If you take for example the definition in Kashiwara-Schapira (which is used and referenced a lot) it relies heavily on sub analytic sets which depend on the analytic structure nevermind smooth structure.
There's this thing here which smooth can always be upgraded to analytic uniquely upto some $\epsilon$ which I never knew the value of
I see. Do you know the value of $\epsilon$ for which one can say "a smooth manifold can be given an analytic structure uniquely upto $\epsilon$" without lying
I feel this is kind of relevant here, at least in determining if the category of constructible sheaves (in K-S) is diffeomorphism invariant
@AaronMazel-Gee If so then let me give you another question of this flavour which troubles me: Lets say two sheaves are non-characteristic for each other if their singular supports intersects at the zero section.
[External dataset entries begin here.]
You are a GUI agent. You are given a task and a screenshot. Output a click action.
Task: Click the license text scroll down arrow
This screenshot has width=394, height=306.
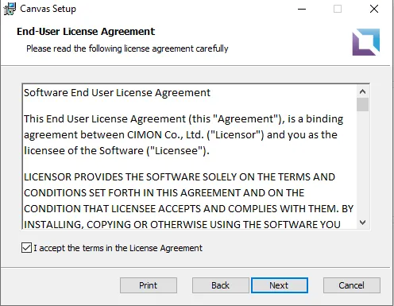(362, 223)
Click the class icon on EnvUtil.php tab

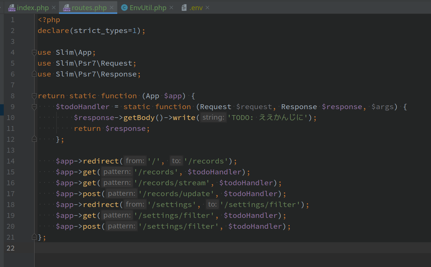click(x=124, y=8)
Is the notion of being non-characteristic homeomorphism invariant?
I mean if there's justice in the world it has to be.
@DylanWilson well, so one thing that might fail is that the attaching map for the 5-cell is present in the space Pic(free E_3-algebra with p=0) but doesn't lift to Pic(S)
say if our prime is biiig and so that Pic(S_{(p)}) looks like an Eilenberg-Mac Lane spectrum in that range?
Here's a historical question. If $G$ and $H$ are 1-groupoids, then $\mathrm{Map}(BG,BH) \approx B\mathrm{Fun}(G,H)$. The question is: who originally proved/observed this? Or maybe more usefully: is there someone's name which ought to be attached to this result (because they very likely stated it very differently than I just did).